In the wake of the war, Africa is divided on how to handle the conflict. On February 24, the AU condemned Russia’s invasion of Ukraine, calling for an immediate ceasefire. Kenya’s ambassador at the UN Security Council, Martin Kimani, condemned Russia for breaching Ukraine’s “territorial integrity and sovereignty”. Even South Africa, which is a member of the BRICS ( Brazil, Russia, India, China and South Africa) grouping of middle-income countries called on Russia to withdraw its forces. However, the African group of UN was almost evenly split, with 28 members backing the resolution and 25 either abstaining or not voting at all.
The Russia-Ukraine war casts a long shadow over new geopolitics in the Horn of Africa. Countries in the region have forged relations with all the major powers – Russia, China, America and Europe – in order to access markets, investment, and financial assistance. A resurgent Russia has reasserted itself in the Horn, as elsewhere in Africa, through security and economic engagements.

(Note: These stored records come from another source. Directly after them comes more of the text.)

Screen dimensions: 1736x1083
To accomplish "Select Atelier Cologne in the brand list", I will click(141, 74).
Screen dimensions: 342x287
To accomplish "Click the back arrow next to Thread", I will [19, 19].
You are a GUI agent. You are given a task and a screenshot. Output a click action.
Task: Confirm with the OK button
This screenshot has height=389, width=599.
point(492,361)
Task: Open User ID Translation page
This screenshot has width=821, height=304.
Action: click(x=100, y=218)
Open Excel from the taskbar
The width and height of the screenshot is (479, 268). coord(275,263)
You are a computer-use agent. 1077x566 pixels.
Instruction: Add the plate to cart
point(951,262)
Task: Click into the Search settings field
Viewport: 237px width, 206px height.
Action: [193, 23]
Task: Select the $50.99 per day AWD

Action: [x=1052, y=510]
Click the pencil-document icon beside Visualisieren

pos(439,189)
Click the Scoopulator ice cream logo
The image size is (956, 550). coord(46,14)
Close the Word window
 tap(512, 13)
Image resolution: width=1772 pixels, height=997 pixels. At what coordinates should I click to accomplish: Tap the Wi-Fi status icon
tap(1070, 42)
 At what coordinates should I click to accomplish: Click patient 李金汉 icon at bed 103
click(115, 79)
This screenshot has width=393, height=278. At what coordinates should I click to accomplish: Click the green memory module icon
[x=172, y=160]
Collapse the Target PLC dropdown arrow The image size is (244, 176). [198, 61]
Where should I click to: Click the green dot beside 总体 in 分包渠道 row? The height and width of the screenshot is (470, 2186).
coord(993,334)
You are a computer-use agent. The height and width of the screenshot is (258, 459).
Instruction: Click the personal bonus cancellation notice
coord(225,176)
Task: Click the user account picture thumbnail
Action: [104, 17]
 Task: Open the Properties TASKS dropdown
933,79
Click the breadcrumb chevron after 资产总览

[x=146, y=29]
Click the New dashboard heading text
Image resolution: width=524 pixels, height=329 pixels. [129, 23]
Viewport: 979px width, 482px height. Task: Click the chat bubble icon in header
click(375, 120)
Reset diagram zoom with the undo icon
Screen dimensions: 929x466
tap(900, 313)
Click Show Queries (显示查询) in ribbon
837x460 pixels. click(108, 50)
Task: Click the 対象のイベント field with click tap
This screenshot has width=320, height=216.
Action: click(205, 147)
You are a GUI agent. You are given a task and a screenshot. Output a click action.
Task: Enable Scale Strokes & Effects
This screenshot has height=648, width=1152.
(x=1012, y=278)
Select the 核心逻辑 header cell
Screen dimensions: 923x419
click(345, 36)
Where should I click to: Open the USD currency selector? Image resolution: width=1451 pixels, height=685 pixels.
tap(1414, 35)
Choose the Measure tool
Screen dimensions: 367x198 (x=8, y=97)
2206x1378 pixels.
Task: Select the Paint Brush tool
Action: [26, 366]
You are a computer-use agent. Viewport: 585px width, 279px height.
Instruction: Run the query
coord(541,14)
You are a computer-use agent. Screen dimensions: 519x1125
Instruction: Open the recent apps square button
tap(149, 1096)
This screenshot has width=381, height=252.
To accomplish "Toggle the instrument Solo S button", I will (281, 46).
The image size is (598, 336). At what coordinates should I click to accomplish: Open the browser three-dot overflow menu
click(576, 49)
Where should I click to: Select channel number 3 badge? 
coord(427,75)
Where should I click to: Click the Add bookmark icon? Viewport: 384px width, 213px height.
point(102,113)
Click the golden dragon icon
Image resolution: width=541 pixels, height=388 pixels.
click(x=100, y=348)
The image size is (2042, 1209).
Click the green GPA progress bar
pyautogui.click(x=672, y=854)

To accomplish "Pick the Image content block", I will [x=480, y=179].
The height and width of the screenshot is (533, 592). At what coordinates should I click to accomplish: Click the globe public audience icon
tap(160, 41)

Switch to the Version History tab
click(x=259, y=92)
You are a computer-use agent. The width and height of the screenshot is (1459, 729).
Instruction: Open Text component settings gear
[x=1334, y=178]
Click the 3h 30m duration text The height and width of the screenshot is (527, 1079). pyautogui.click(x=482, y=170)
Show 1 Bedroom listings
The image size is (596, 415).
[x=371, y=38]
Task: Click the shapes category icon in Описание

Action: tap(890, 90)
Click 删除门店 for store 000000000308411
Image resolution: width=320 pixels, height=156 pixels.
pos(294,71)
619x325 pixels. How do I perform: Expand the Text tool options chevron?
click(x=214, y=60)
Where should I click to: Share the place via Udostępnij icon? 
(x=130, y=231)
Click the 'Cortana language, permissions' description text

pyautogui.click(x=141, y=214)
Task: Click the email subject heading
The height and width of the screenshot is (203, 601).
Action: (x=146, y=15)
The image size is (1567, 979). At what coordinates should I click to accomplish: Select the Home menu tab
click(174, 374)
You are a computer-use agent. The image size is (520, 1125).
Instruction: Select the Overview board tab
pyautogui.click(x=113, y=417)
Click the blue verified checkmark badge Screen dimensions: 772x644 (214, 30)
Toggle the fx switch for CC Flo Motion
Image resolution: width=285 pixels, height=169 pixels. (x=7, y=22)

The Russia-Africa Economic Forum in Sochi in 2019, the first of its kind, was attended by 47 African heads of state. But owing to the war, the second Russia-Africa summit, which was scheduled for October to November this year in Addis Ababa, is unlikely to take place. The war is likely to derail Russia’s military cooperation agreements with African countries to counter extremist fighters. It is also undermining post-pandemic recovery plans in the Horn.